Extract from Glass Half Full, our Australian adventure.
Chapter 10
Some of the
other perils of the darkness are firstly the potholes; the car suddenly
unearths them without warning, causing the car and its contents to plunge down
and then up, whilst everything in the car including us goes into a state of
motion. CD’s fly out of the rack, the mobile phone holder forgets its role ends
up in the foot well with the mobile phone. The car fridge bounces off the
platform, as Jaime’s head hits the roof, as she is already seated high up due to
sitting on bedding and pillows. Just as you regain some degree of composure
you hit another one, and the process continues, exhaustingly.
Secondly,
in the darkness you do not know who or what could be lurking or prowling
around. There are families and groups of
people who live ‘out bush’ in terrain that would appear uninhabited. In the
under-growth, other inhabitants await unsuspecting visitors; scorpions, snakes
and spiders, many of which are venomous, and a bite from some species would
need more than a first aid kit. There is little to save you in the middle of
the desert, with no means of summoning assistance.
Therefore,
the last thing you need in this setting is a puncture. Hearing that familiar thud as the deflated
tyre makes a revolution on the corrugated road surface made us look at each other
with that look of, ‘Not now. Please God, not now!’

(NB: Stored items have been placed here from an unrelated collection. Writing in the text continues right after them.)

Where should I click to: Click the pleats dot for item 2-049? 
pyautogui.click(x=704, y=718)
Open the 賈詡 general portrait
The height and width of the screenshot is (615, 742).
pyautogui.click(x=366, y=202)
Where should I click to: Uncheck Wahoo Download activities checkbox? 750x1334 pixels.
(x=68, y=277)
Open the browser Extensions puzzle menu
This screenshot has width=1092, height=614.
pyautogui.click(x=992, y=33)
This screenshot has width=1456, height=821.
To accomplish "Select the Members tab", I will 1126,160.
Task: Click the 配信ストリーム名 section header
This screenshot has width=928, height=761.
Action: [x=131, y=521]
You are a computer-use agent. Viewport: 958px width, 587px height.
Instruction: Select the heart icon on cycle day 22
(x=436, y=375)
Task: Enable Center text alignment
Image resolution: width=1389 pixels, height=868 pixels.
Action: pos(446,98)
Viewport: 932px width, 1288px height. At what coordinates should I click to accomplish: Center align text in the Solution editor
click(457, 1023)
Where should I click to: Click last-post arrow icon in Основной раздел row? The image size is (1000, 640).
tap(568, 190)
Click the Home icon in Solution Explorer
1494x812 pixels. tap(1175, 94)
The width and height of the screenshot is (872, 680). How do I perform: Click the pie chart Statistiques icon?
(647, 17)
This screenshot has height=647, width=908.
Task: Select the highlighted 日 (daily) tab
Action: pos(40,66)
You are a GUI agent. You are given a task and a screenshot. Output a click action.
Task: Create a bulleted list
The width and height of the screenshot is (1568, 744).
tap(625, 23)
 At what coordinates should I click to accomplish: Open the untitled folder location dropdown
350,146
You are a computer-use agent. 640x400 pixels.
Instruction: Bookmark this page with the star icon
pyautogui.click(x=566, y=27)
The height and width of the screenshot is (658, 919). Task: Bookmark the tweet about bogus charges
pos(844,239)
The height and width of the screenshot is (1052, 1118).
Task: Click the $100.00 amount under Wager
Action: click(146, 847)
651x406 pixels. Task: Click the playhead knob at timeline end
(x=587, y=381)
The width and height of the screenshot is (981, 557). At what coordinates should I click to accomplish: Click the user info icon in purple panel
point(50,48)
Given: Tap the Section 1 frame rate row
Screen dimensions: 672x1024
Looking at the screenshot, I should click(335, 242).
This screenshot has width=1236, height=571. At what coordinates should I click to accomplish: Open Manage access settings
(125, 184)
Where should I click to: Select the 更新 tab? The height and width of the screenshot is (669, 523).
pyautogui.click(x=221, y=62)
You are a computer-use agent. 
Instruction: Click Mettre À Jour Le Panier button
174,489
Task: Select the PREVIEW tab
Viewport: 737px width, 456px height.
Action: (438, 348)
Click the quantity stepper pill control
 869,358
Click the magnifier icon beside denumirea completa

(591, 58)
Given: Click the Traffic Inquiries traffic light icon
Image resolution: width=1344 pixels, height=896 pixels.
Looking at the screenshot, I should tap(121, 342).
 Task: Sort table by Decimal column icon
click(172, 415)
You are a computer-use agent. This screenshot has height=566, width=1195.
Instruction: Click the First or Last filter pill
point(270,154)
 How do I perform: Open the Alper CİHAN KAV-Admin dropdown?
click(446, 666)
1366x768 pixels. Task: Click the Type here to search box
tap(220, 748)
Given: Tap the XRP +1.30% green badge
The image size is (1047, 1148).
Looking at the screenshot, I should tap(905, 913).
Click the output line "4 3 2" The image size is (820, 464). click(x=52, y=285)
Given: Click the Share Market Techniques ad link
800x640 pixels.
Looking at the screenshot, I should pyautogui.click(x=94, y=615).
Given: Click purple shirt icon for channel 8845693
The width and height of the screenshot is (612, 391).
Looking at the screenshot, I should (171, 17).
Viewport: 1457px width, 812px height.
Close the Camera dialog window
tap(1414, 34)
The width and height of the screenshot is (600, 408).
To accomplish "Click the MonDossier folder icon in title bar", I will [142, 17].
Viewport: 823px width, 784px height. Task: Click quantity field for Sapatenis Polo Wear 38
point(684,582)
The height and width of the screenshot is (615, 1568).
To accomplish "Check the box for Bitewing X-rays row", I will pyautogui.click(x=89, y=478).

“Don’t worry we have a spare,” Nigel’s says
reassuringly as Jaime stirs from her travelling slumber. “Just hold the torch. We
will be on the road again in no time.”
Famous
last words: I stand, holding the torch as Nigel loosens the wheel-nuts and
places the jack under the vehicle, his tell-tale look towards the heavens tells
me all is not going to plan.
“We need a piece of wood; the jack doesn’t go
high enough.” Laughingly he says, “A piece of two by four would be good.”
I can
feel my head shaking, as my heart rate is increasing. I can see no humour in
this situation, and my brain is saying; ‘fat chance, look where we are. No
houses for hundreds of kilometres and you expect me to find something like
that.’
I turn,
as if to look, in what I know will be a fruitless task, and the torch turns
with me. Nigel shouts, “Hey, I need the light here.”
As I turn
back he shouts: “Stop!” I freeze, keeping as still I can although shaking with
fear, expecting that Nigel has spotted a snake or scorpions approaching my
light. As the light from the torch shines on the uneven, corrugated road
surface there, as if placed for exactly this type of road side emergency, is a piece of wood, if
not exactly as near as damn it two by four.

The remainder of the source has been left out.